Ces manœuvres peuvent consister en un mensonge sur les avantages que le cocontractant trompé peut espérer retirer du contrat ou peuvent résulter d’un silence (une réticence) sur des désavantages potentiels à signer ce contrat.
Ces manœuvres doivent être telles que sans elles le cocontractant ne se serait pas engagé dans cette relation contractuelle.
En clair, il s’agit d’une tromperie particulièrement grave et accomplie en toute mauvaise foi.
Sa sanction est donc la nullité du contrat et chacune des parties doit être replacée dans son état antérieur à la signature du contrat, ce qui n’est pas anodin comme on va le voir.

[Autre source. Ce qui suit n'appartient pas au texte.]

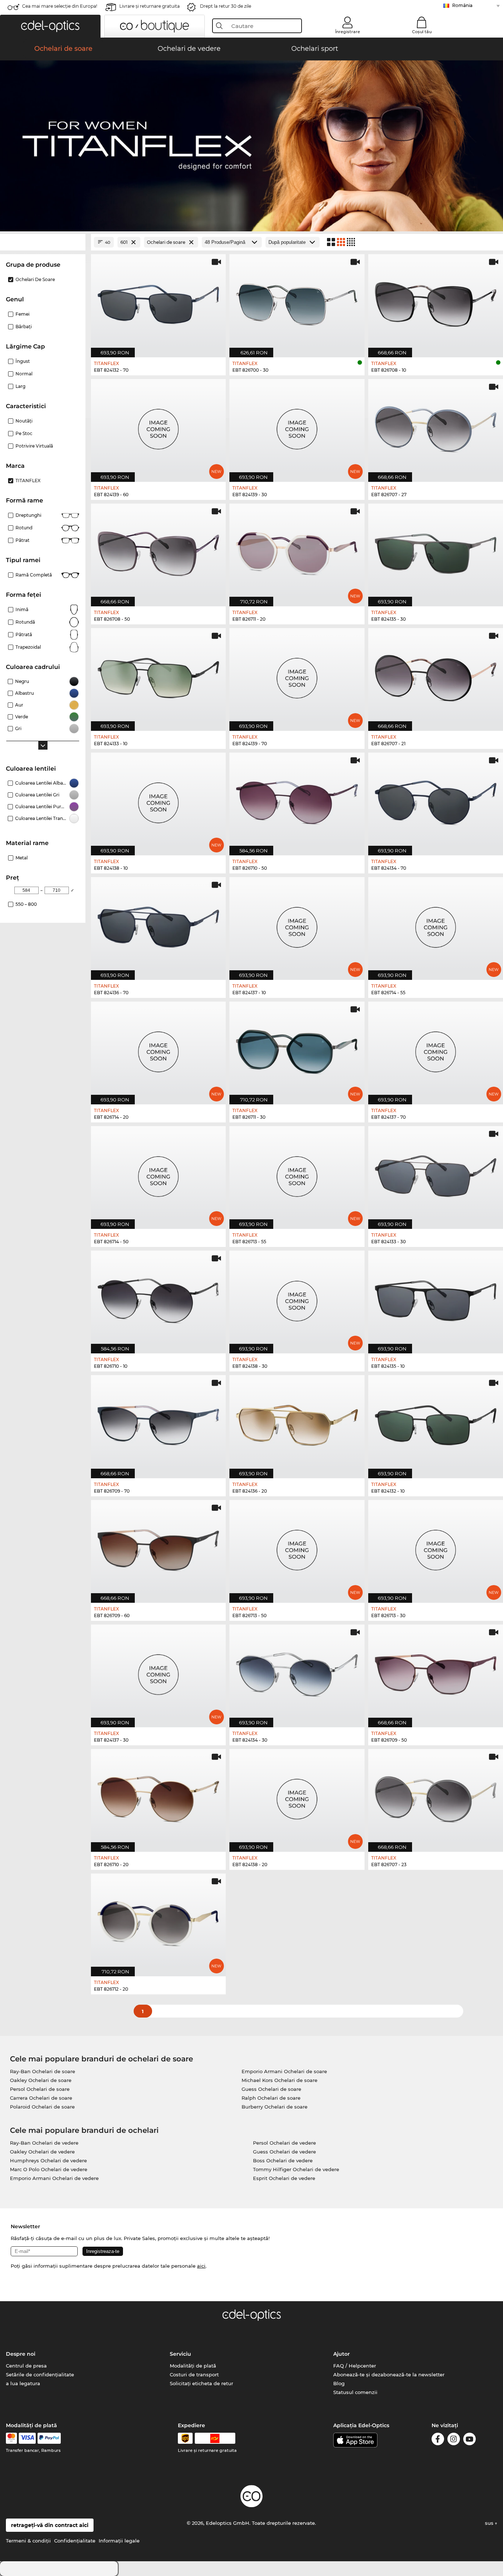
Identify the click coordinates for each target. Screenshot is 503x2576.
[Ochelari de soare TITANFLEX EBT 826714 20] (158, 1049)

En 2008, les époux P. ont souscrit plusieurs contrats de crédits afin d’acquérir leur résidence principale auprès d’un établissement financier (réputé).
Parmi ces contrats figurait un crédit immobilier à taux variable encadré, ce qui signifie que son taux ne pouvait connaître de variations (à la hausse comme à la baisse) que dans un cadre donné, gage évident de sécurité pour l’emprunteur ainsi insusceptible de voir le coût de son crédit s’envoler vers des cimes dangereuses moyennant le risque (accepté) de voir le taux de son crédit atteindre un plancher moins intéressant que s’il avait opté pour un taux fixe.
C’est donc un pari raisonné qui est pris par l’emprunteur ainsi protégé d’une hausse inconsidérée des indices servant de référence pour la fixation du taux.
Sauf,
Sauf, si son cocontractant (réputé, on l’a dit) use délibérément de manœuvres frauduleuses en s’abstenant d’apporter loyalement à cet emprunteur toute information utile sur la réalité des conséquences possibles de son engagement.
Quelles conséquences possibles?
Eh bien, on pourrait imaginer qu’à un moment l’amortissement du crédit soit négatif.
C’est-à-dire que, de par la hausse des indices de référence, la mensualité versée non seulement ne serait constituée que d’intérêts et n’amortirait donc pas le capital ce qui est déjà gênant mais qu’en outre la mensualité ne couvrirait pas même le montant des intérêts dus et que ceux non payés viendraient s’ajouter au capital dû.
En résumé : plus vous payez, plus vous devez payer.
Aimable fantaisie ?
Hélas, non.
Dans le cas évoqué ici, les époux P. ont constaté, à réception des décomptes adressés par le prêteur en cours de contrat, que nonobstant le fait qu’ils avaient payé, rubis sur l’ongle, leurs échéances d’emprunt à hauteur de 400,00 euros par mois pendant plus de 18 mois, le capital restant dû sur leur crédit avait augmenté de plus de 2.000,00 euros sur la même période.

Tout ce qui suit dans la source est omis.